### Task A:
Using the page on the poem "Earth Upon Earth," answer each question below. Mark your answers (i), (ii), (iii).
(i) In what language is the poem written?
(ii) In which manuscript can the poem be seen?
(iii) When did the writer first read the poem?
### Task B:
Decide whether each statement agrees with the page on the poem "Earth Upon Earth." Answer yes or no, and quote the words from the page that settle it.
(i) The name of the poem's author is known.
(ii) In the translation, earth lays earth in an earthen tomb.
(iii) The writer's thinking about the poem led to a creative project.
### Task C:
Write out the part of the page on the poem "Earth Upon Earth" that begins with "The anonymous poem" and goes up to and including "life and death.", keeping the words the same.

*** Opening of Extract provided ***

Earth Upon Earth (/Erthe)

CategoryText
FormPoetry
AuthorUnknown
TimeMid 14th Century
LanguageMiddle English
Featured In
Death, Mourning and Memory in Medieval Literature (YHU3345)

The anonymous poem “Earth Upon Earth” (Middle English: “Erthe Upon Erthe”) is an ambiguous exploration of the circularity of human experience upon earth – one that sees humans come from and return to the earth in life and death.

THE POEM

“Erthe Upon Erthe” as seen in MS Harley 2253, fol. 59v, British Library.
Middle EnglishTranslation
Erþe toc of erþe erþe wyþ woh
erþe oþer erþe to þe erþe droh
erþe leyde erþe in erþene þroh
þo heuede erþe of erþe erþe ynoh
Earth took of earth, earth with woe,
Earth other earth to the earth drew,
Earth laid earth in an earthen tomb,
Then had earth of earth, earth enough.

REFLECTIONS AND ENGAGEMENT

Since reading this poem in the very first week of this course, I have carried it with me in the back of my mind, contemplating the relationship between man and the earth and what it means to be alive. This concern eventually culminated into a creative project.

*** Close of Extract provided ***
*** Opening of Dataset content ***

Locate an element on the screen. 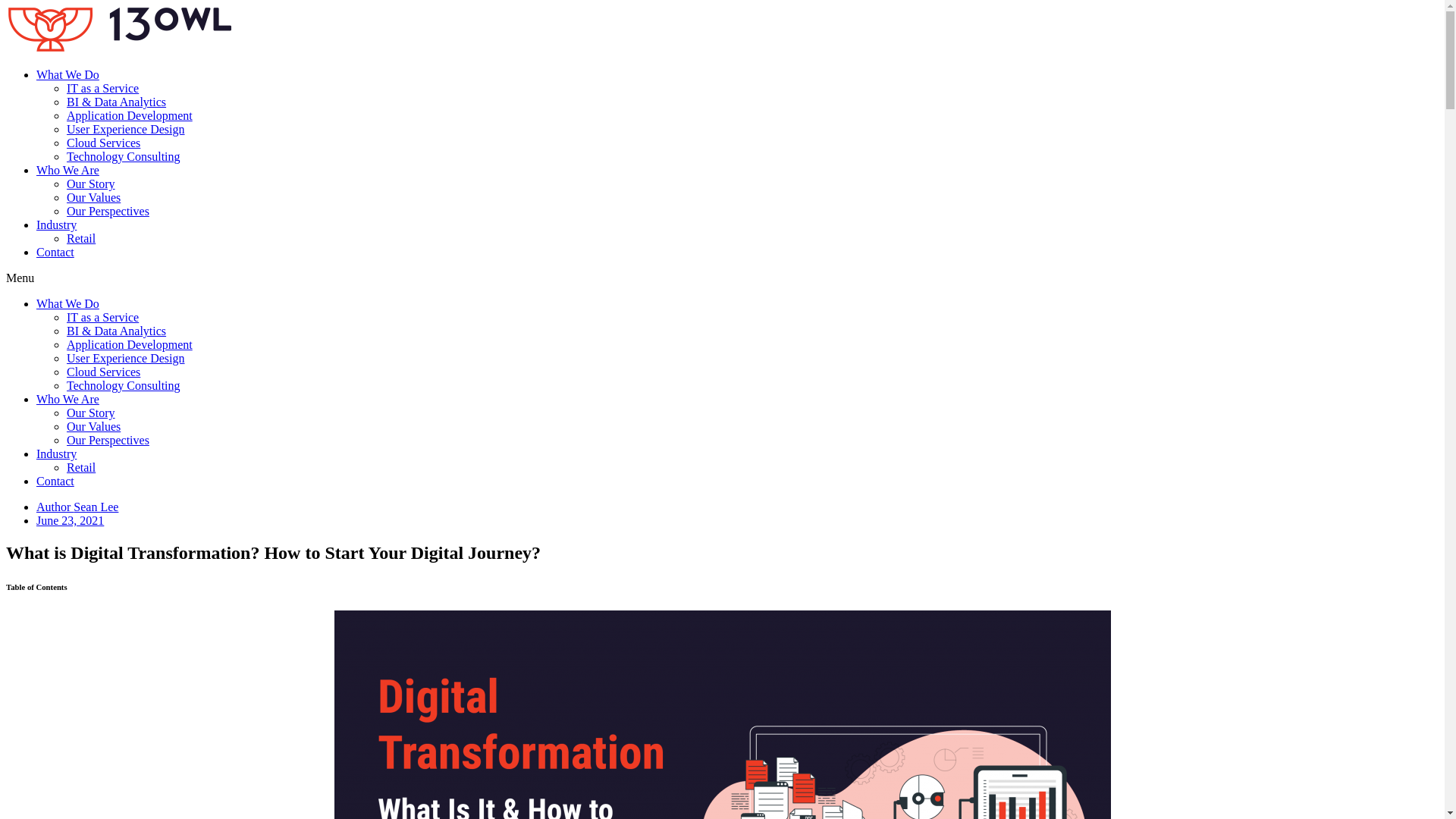  'Technology Consulting' is located at coordinates (124, 384).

*** Close of Dataset content ***

### Exercise answer A:
(i) Middle English.
(ii) MS Harley 2253, fol. 59v, British Library.
(iii) In the very first week of the course.

### Exercise answer B:
(i) No: "The anonymous poem “Earth Upon Earth”"
(ii) Yes: "Earth laid earth in an earthen tomb,"
(iii) Yes: "This concern eventually culminated into a creative project."

### Exercise answer C:
The anonymous poem “Earth Upon Earth” (Middle English: “Erthe Upon Erthe”) is an ambiguous exploration of the circularity of human experience upon earth – one that sees humans come from and return to the earth in life and death.